Hi again folks:
Many thanks for everyone's replies this week!
We figured it out here with y'all's help, & so I wanna share back what we
learned. Like folks suggested, the problem was some combination of line
breaks, commas & double quotes inside values. Maintaining the
breaks/characters isn't important for us. So I used OpenRefine to "trim
leading & trailing whitespace" & "collapse consecutive whitespace" at our
very messy OCR transcript column to clean it up some. & then used find &
replace at Excel to replace the breaks, commas & double quotes. & success!
đź‘Ťđź‘Ť
Thanks again for everyone's replies & personal messages & help!
Y'all are great folks. 🙏🙏
Cheers all,
Max
Maxwell Gray
https://maxgray20.com
On Tue, Jan 17, 2023 at 10:49 AM Geoffrey Spear <[log in to unmask]>
wrote:
> Nitpick: RFC 7111 (the standard for CSV files in MIME, although, as noted
> by others in this thread, CSV in practice might as well not have a standard
> at all since different tools feel free to do whatever the heck they want)
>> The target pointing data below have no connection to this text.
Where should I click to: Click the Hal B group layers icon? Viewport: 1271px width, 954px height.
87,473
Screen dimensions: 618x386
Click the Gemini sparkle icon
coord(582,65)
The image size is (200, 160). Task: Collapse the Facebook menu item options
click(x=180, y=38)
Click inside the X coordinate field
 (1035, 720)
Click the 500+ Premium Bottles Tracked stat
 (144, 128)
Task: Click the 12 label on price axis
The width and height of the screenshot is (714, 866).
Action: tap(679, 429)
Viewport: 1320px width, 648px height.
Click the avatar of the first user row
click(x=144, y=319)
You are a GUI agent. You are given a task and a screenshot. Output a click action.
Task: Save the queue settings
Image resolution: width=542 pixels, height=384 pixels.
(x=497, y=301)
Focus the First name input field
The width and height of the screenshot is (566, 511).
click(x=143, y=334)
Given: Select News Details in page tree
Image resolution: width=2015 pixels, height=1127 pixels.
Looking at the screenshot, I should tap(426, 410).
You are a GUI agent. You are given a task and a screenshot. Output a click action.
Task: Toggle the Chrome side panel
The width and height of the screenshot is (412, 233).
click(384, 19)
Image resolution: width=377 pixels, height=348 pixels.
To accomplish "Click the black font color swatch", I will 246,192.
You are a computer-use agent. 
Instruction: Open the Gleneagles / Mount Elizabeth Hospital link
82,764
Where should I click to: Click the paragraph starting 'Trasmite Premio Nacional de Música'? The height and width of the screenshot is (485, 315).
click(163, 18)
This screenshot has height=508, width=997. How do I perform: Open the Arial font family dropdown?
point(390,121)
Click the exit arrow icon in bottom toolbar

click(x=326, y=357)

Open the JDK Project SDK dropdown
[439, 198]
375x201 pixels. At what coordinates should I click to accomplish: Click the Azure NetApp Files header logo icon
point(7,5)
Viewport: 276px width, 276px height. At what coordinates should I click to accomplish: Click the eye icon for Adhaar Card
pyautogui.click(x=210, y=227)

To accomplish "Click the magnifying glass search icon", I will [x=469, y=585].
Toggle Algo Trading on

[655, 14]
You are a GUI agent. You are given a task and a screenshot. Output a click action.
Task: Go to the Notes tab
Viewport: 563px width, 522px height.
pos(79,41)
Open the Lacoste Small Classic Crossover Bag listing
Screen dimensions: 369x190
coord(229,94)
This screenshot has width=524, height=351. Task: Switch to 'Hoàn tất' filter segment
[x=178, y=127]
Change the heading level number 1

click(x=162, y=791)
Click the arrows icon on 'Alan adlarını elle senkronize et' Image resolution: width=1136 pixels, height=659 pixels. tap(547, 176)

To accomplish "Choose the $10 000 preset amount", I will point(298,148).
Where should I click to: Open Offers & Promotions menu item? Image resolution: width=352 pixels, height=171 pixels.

> says to always use Windows-style line endings in CSV files (CRLF), whatever
> system you're on.
>
> I don't see any explicit line ending handling in the github repo you linked
> to, but other things will likely expect this ending (including, by not
> limited to, Python's csv library which also has some suggestions for usage
> to fix things.)
>
> CSVImport also seems to raise an entirely different error message if it
> thinks your file isn't UTF-8, but it doesn't hurt to verify in advance.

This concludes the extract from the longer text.